His view was certainly more optimistic than the Calvinists who had insisted man was innately depraved. Yet it was not so optimistic to imagine, as utopian thinkers do, that man’s nature is perfectible. Is it a religious view? In a certain sense it is—as is any assessment of those attributes common to all mankind.

But is it merely a product of its time, deeply imbued with theological undertones? Or could it have arisen at some later time and place without much consideration for debates between predestinarians and anti-predestinarians, and still have caught on as it did? It seems likely that it could have. Smith’s view of human nature is mild and hearkens back to the tension between man’s goodness and man’s selfishness on display from the first verses of the Bible. There is little reason to view it as a mere relic of a particular religious milieu that would not have advocates among even secular 21st-century Westerners.

In his haste to explain the endurance of capitalist superstition, Friedman thus overlooks the problem posed by Smith’s continued resonance: Maybe free-market ideology endures because the system it encourages—one of “capitalist acts between consenting adults,” as Robert Nozick put it, where free people may pursue happiness as they see fit—is precisely what centuries of immigrants came to America for. Or maybe market economies endure because they achieve the most progress we can hope to gain in a fallen world, by producing historically unimaginable living standards for the average worker.

Unfortunately, one suspects that the reason Friedman is motivated to conclude that modern capitalists are superstitious is that he simply does not hold their position in high regard. Friedman has some trouble with the “sympathy” he lauds Smith for encouraging, and this manifests in strange characterizations of the free-market right. Smith himself “was never the rigid opponent of all regulation that many political conservatives today hold him out to be,” Friedman writes, with nary a citation or an example. Which political conservatives are themselves opponents of all regulation, much less proffer The Wealth of Nations as their reason why? Sprinkling these caricatures across his intellectual history diminishes Friedman’s standing as an impartial teacher.

Though he spends dozens of pages on early Enlightenment theologians and natural philosophers who tilled the cultural soil for Smith and Hume, Friedman appears altogether incurious about modern conservative philosophy and its internecine debates about free-market capitalism. In an entire chapter on the American right’s marrying of libertarian economics to conservative politics, he neglects to mention the political philosopher Frank Meyer, who literally wrote the book on their compatibility.

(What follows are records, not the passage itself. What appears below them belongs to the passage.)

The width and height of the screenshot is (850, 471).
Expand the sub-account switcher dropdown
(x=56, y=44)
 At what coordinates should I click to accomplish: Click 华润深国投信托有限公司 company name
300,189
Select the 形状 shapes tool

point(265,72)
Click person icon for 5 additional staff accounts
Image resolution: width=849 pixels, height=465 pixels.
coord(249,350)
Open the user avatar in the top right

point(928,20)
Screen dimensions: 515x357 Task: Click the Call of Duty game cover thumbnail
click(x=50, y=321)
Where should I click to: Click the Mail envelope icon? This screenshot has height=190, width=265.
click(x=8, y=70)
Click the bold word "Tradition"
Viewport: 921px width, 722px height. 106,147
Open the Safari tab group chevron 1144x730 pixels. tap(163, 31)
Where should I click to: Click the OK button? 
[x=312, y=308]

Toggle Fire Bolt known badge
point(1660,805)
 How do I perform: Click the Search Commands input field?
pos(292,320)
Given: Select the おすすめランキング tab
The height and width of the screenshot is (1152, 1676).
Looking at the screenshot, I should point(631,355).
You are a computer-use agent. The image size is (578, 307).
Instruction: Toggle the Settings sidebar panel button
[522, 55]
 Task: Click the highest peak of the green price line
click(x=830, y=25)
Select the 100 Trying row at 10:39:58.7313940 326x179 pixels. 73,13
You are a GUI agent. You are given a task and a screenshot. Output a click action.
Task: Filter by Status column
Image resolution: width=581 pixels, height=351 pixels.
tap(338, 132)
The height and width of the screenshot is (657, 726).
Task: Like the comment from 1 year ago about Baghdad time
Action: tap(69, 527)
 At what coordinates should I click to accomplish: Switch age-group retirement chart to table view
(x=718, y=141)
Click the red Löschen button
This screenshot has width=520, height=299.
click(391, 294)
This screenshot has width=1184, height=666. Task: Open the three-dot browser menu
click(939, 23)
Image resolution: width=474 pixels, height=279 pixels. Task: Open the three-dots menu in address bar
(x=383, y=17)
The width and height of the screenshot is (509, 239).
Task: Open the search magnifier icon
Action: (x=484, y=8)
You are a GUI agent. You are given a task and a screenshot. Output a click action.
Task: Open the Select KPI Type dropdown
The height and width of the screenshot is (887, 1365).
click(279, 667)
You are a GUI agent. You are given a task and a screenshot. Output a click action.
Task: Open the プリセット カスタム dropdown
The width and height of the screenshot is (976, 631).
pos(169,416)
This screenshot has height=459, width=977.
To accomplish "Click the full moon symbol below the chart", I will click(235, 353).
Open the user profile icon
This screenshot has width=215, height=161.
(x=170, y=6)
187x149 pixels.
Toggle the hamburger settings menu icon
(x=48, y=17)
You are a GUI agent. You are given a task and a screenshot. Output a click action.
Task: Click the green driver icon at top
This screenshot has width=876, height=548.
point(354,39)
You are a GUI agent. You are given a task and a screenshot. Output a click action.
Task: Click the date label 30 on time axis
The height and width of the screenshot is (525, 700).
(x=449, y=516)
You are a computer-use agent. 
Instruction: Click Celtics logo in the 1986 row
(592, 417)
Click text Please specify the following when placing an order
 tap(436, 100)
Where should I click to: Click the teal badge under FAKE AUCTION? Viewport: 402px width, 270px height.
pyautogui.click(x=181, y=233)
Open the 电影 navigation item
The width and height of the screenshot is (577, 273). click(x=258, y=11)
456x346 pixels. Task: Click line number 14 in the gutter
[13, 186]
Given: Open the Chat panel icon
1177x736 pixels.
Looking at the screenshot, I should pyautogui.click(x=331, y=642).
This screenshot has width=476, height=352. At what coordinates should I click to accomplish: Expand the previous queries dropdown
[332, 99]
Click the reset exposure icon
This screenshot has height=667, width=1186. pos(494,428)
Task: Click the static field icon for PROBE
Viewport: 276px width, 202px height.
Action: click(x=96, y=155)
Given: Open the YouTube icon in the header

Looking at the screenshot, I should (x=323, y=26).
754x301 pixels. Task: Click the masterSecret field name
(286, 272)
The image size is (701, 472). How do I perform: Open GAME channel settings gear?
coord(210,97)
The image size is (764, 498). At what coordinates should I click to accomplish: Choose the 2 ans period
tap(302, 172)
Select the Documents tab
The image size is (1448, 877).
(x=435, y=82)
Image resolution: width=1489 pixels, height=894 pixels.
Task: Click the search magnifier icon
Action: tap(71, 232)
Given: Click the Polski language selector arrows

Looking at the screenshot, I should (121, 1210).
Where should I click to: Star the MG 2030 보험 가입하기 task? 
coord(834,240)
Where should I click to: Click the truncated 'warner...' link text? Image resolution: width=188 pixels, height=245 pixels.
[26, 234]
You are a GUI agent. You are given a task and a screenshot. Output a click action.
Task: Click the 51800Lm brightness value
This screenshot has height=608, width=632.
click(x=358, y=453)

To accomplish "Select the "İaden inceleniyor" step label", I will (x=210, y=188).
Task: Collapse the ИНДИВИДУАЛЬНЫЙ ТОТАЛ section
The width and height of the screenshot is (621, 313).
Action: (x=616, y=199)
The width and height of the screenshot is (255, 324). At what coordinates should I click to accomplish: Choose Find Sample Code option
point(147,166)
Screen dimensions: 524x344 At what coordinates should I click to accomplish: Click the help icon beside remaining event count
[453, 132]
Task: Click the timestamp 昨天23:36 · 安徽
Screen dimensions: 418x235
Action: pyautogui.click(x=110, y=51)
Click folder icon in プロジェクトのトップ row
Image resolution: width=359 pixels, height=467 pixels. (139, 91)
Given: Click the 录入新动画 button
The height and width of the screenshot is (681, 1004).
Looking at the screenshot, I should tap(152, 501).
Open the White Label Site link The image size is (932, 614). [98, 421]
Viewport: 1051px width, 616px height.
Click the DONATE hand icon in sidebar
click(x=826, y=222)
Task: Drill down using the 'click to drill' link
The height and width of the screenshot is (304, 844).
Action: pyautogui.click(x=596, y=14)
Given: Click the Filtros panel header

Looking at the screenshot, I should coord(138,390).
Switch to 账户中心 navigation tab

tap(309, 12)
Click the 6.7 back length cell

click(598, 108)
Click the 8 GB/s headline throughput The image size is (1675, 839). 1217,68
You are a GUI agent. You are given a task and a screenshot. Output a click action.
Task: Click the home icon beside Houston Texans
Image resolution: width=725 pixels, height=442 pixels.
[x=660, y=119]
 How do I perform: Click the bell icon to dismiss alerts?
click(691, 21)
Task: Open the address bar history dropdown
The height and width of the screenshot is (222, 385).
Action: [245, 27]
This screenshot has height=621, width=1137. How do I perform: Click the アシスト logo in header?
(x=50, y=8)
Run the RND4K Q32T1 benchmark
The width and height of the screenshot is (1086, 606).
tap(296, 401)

He makes only passing reference to a leading conservative critic of libertarian economics, Russell Kirk, sandwiching him between the “patron saint of American anti-Semitism” and the founder of the John Birch Society. There is nothing about Irving Kristol, who famously gave two cheers for capitalism and ingeniously explored the fraying relationship between personal virtue and the accumulation of wealth.

But worst of all is the lack of self-awareness endemic to this genre of secular critiques of “religious” belief. Friedman distances himself and his enlightened readers from those too benighted to see, much less admit, the influence that Christian theology still impresses upon them. He goes so far as to refer to their set of beliefs as “religious presumptions,” as if his own beliefs do not stem from moral principles about what human beings are and what human societies ought to be. This is hubris disguised as philosophical pragmatism: disclaiming ideology, eschewing allegiance to first principles, and insisting that one follows only the evidence toward those things that “work.”

Well, work toward what end? And why that end and not infinite others? These are profound questions that Friedman wants others to answer. But he fails to acknowledge that any alternative theory of economics needs to answer them, too. If his goal is, as he says, “clearly understanding the substance and origins of the worldview that underlies our fellow citizens’ participation” in democratic politics and debates over economics, Friedman and his sympathetic readers would do well to start with their own articles of faith.